:: PROBLEM STATEMENT ::
Output all the data exactly.

● ● ● ● ● ● ●

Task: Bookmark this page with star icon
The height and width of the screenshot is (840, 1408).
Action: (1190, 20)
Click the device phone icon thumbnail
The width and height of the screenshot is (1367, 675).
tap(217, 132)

● ● ● ● ● ● ●

:: OUTPUT ::
Task: Bookmark this page with star icon
The height and width of the screenshot is (840, 1408).
Action: (1190, 20)
Click the device phone icon thumbnail
The width and height of the screenshot is (1367, 675).
tap(217, 132)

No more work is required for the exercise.